Notre rapport propose un programme d’action axé sur des mesures prioritaires visant à sauver des vies, améliorer l’environnement et renforcer la sécurité des conditions de travail et comprend les éléments suivants :
- Intégrer les motos dans les politiques de transport sûr et durable, en coordination avec la transition des moteurs thermiques aux motos électriques ;
- Introduire des normes relatives aux casques de moto, développer des installations de test et améliorer la mise en vigueur de ces normes ;
- Développer des programmes de formation de motocyclistes efficaces et abordables, en subordonnant l’octroi de licences à la formation et à la réussite aux tests ;
- Rendre obligatoire les systèmes de freinage antiblocage (ABS) sur toutes les motos importées, assemblées, fabriquées et vendues.
- Prendre en compte les motos dans la conception des infrastructures routières.
La version française du rapport (à télécharger ici) a été annoncée lors d’un évènement à Lomé, au Togo, en présence de nombreux acteurs nationaux et internationaux.

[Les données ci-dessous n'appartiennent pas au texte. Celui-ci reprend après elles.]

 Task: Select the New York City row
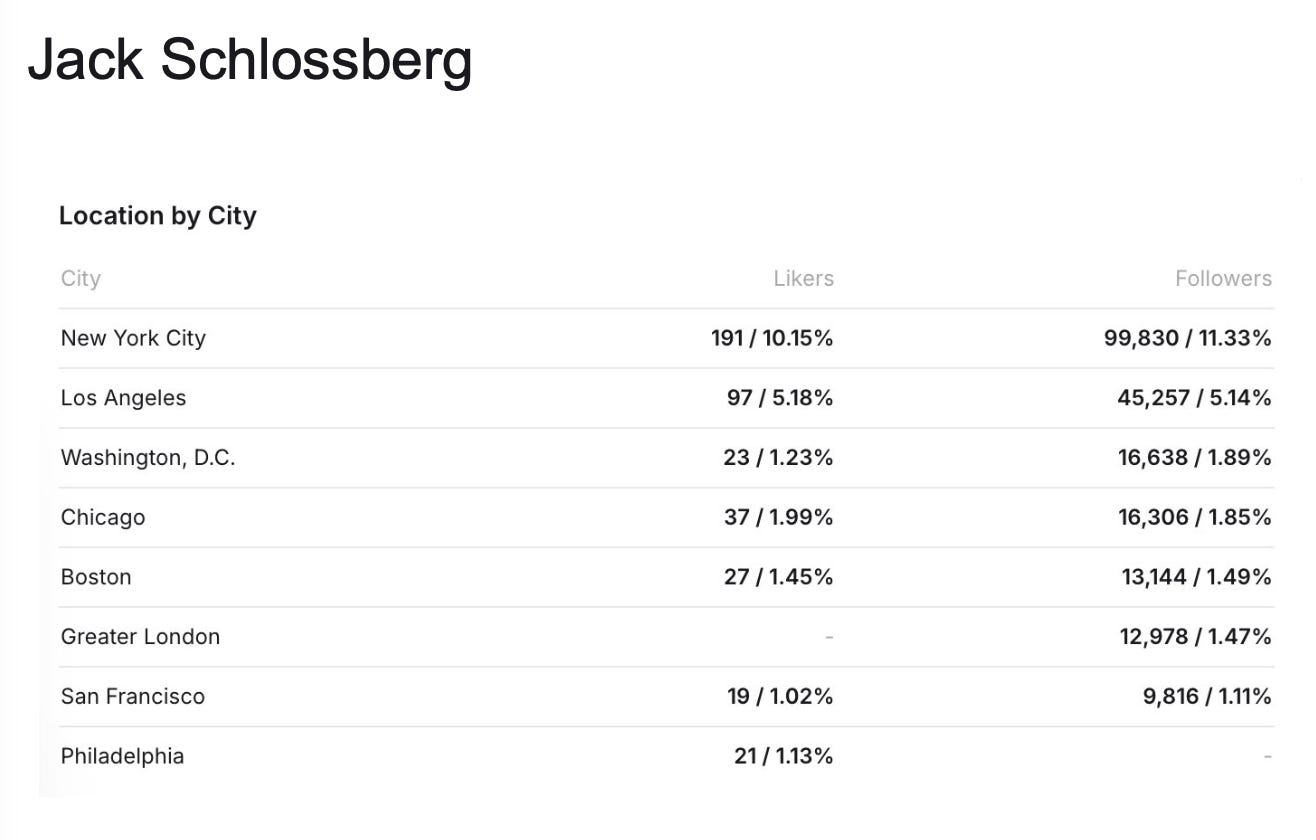tap(666, 338)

Lors du lancement, Saul Billingsley, directeur exécutif de la Fondation FIA, a déclaré : « Avec la croissance rapide de l’utilisation des motos, nous constatons que l’équilibre entre les vies et les moyens de subsistance se joue dans la rue. Les motos permettent de disposer d’un moyen de transport relativement bon marché, mais elles ont un coût humain et environnemental élevé. Avec certaines villes africaines qui devraient doubler de taille au cours de la prochaine décennie, il devient urgent de mettre en place un programme d’action qui atténue ces impacts négatifs, en se concentrant sur la nécessité du port du casque en moto, sur l’ABS et l’électrification, tout en planifiant un avenir à faible émission de carbone rendu possible par la plus grande disponibilité de transports en commun propres. »

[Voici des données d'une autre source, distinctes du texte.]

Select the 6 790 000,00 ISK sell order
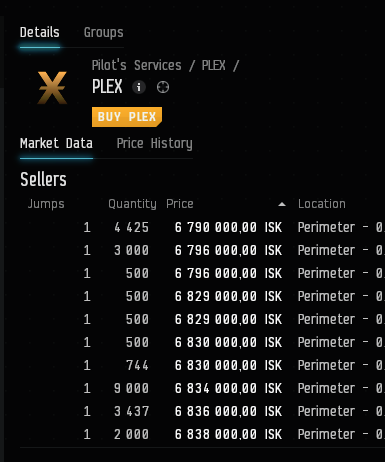 (x=202, y=227)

Tom Bishop, directeur du programme Amend et auteur principal du rapport a déclaré: « Le secteur des motos échappe au contrôle des gouvernements, de la politique, de la législation. C’est pourquoi nous avons rédigé ce rapport, en examinant les questions de sécurité mais aussi les questions d’économie, d’électrification, de mobilité, d’accès et de planification. »
Mme Nanamolla OURO-BANG’NA, cheffe de la division du contrôle routier, représentant le Ministère des Transports Routiers, Aériens et Ferroviaires a mentionné dans son discours que « le Ministère chargé des transports œuvre inlassablement pour le renforcement de la sécurité routière conformément à la politique du Gouvernement et ce rapport permet de fournir un cadre à ce travail. »
L’annonce de ce rapport est une première étape visant à aider les pays et les communautés africaines à atténuer les risques liés à l’utilisation des motos. Amend poursuivra son engagement aux côtés des gouvernements et de ses partenaires pour mettre en œuvre les recommandations du rapport et promouvoir un secteur motocycliste plus sûr, plus durable et plus équitable à travers l’Afrique.